#### RECORDS SHOWN:
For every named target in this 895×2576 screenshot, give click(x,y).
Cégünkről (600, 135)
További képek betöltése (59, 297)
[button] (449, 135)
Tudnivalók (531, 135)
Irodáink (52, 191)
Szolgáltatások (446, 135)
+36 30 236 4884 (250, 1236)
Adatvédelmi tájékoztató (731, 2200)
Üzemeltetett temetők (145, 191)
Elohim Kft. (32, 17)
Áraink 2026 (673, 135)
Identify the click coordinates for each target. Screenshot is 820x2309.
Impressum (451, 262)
---
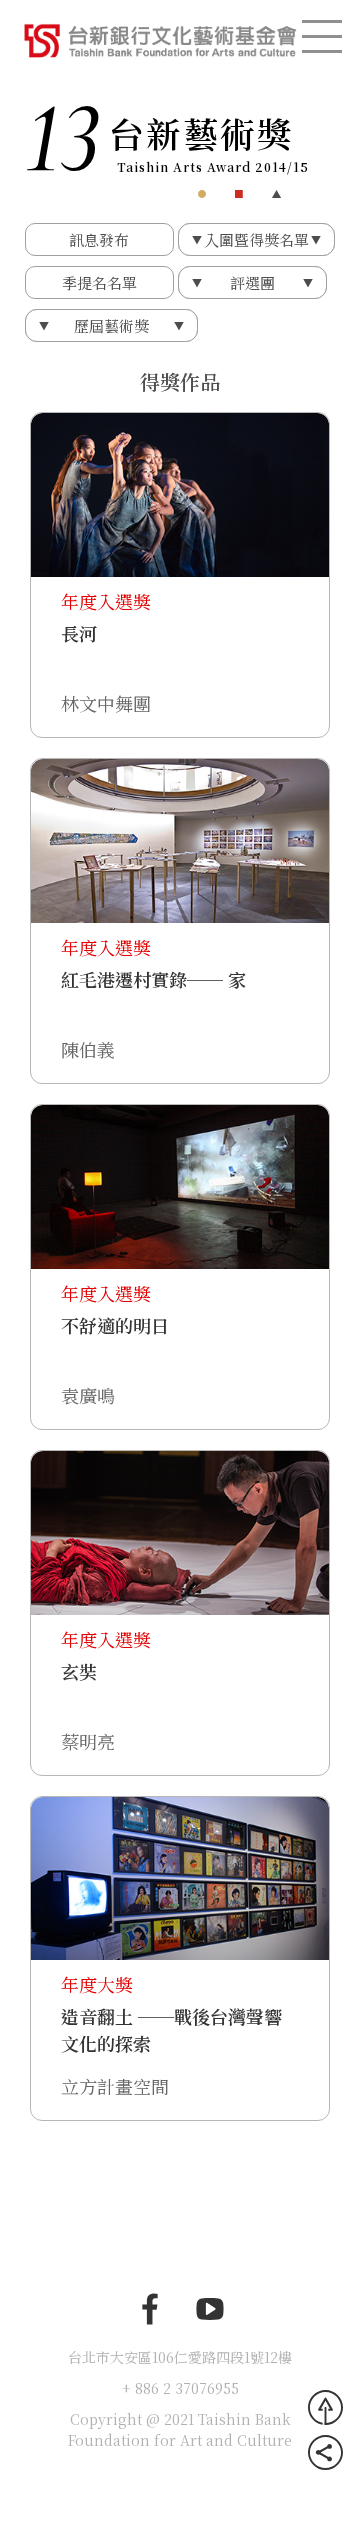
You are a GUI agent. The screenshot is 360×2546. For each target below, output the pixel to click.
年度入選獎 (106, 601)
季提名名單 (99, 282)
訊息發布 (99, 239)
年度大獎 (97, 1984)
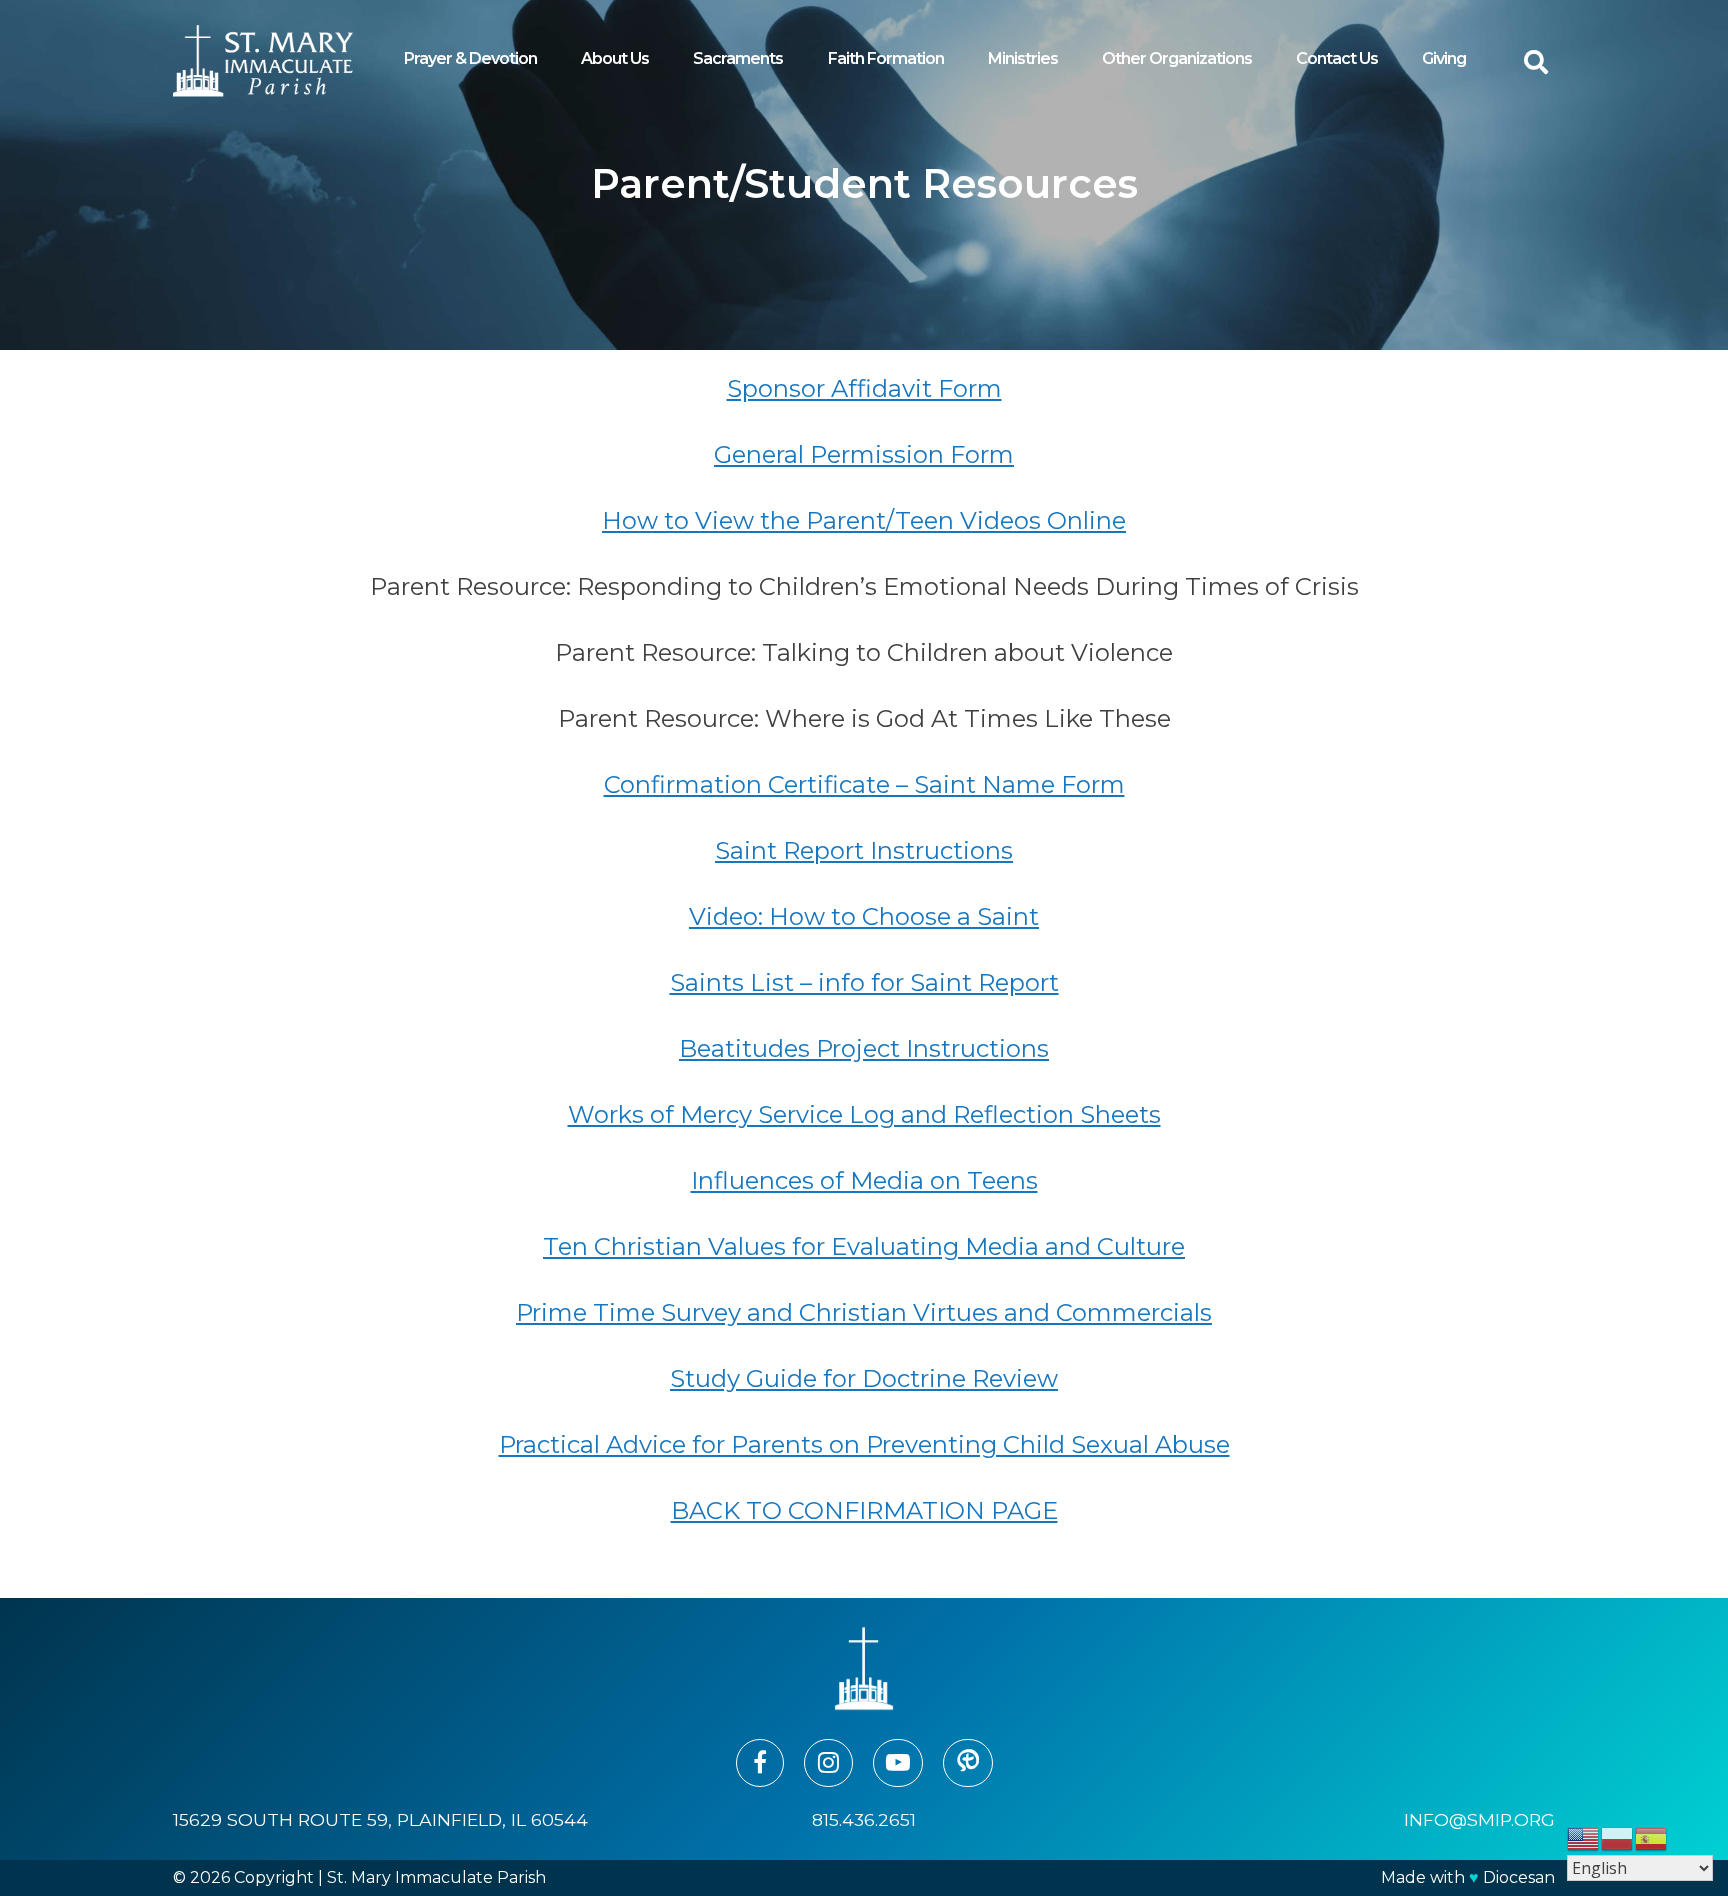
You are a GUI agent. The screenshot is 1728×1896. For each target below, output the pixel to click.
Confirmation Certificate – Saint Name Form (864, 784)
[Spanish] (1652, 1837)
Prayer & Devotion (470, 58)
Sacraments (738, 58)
--
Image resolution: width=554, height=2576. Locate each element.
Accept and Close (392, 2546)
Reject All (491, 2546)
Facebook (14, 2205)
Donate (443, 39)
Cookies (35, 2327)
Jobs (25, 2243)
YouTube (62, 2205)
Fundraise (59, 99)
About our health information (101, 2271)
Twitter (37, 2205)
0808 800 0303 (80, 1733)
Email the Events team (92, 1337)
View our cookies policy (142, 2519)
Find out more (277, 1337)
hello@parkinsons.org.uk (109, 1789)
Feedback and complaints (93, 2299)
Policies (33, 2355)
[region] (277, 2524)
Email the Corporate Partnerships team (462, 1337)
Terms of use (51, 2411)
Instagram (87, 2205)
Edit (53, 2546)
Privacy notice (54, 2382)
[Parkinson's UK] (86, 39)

#### EXERCISE BRIEF:
Among the records above, repeat exactly the line with "For every named", the line with "Adatvédelmi tájékoztató (731, 2200)", and every line in between, and only those.

#### WRITTEN ANSWER:
For every named target in this 895×2576 screenshot, give click(x,y).
Cégünkről (600, 135)
További képek betöltése (59, 297)
[button] (449, 135)
Tudnivalók (531, 135)
Irodáink (52, 191)
Szolgáltatások (446, 135)
+36 30 236 4884 (250, 1236)
Adatvédelmi tájékoztató (731, 2200)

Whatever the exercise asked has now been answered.